Yeah, this is not only an effects type system, it's a static effects type system.

1 comments

No it's not. I'd guess you're imagining a type signature like this one?

    void effect:Network my_function_to_connect_to_server() {
        ...
    }
I mean a type signature like this one:

    void my_function_to_connect_to_server(Network network) {
        ...
    }
Where there's absolutely nothing special about the Network type, except that (i) it has no constructor, and (ii) nothing in the Java language lets you talk to a network without it. All of this is expressible with Java's type system today.
> void my_function_to_connect_to_server(Network network)

See how there's the Network right there on the type?

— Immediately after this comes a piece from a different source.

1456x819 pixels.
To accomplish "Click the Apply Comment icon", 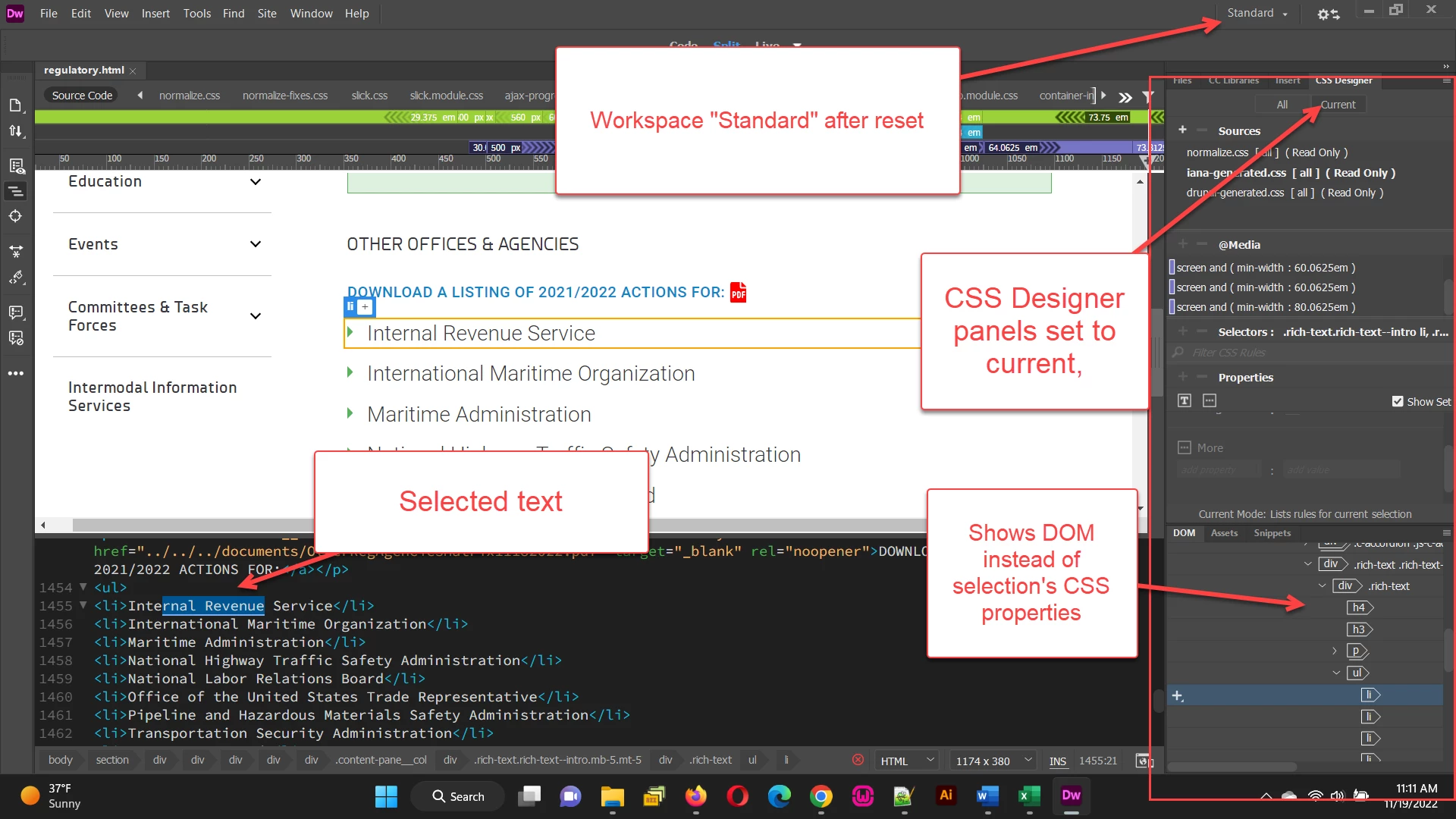I will click(x=15, y=312).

That's an ordinary argument type. Like:

    void my_function_to_connect_to_server(
        Network network,
        int port,
        String server_name
    )
It's not categorically different than the other arguments, and doesn't require an effect type system.

At this point I'm not sure if you're misunderstanding what I'm proposing, or if you don't know what an effect system is. If you care to communicate, you'll need to say something more substantial. Walk me through what you're trying to say.

Make it generic, with some kind of Resource interface that Network is one of the implementations¹, and you get a dynamic effect system.

But that thing you wrote is a static effect system. Having a singleton that you need to carry with the type doesn't make it not part of the type system.

1 - Or actually use Resource as a class. But Java wouldn't do this.

I think you're talking about what power a type system needs to say that this function doesn't have undesirable side effects, while Justin is saying if you can't just "import std.net" and access the network by side effects (and can't make raw syscalls either, or poke around in raw memory), and nothing hands you a Network value, a plain old boring type system is enough.
Thank you for the clarity.

> But that thing you wrote is a static effect system.

The thing I wrote is expressible in Java's type system as it is today. So you're saying that Java has a static effect system?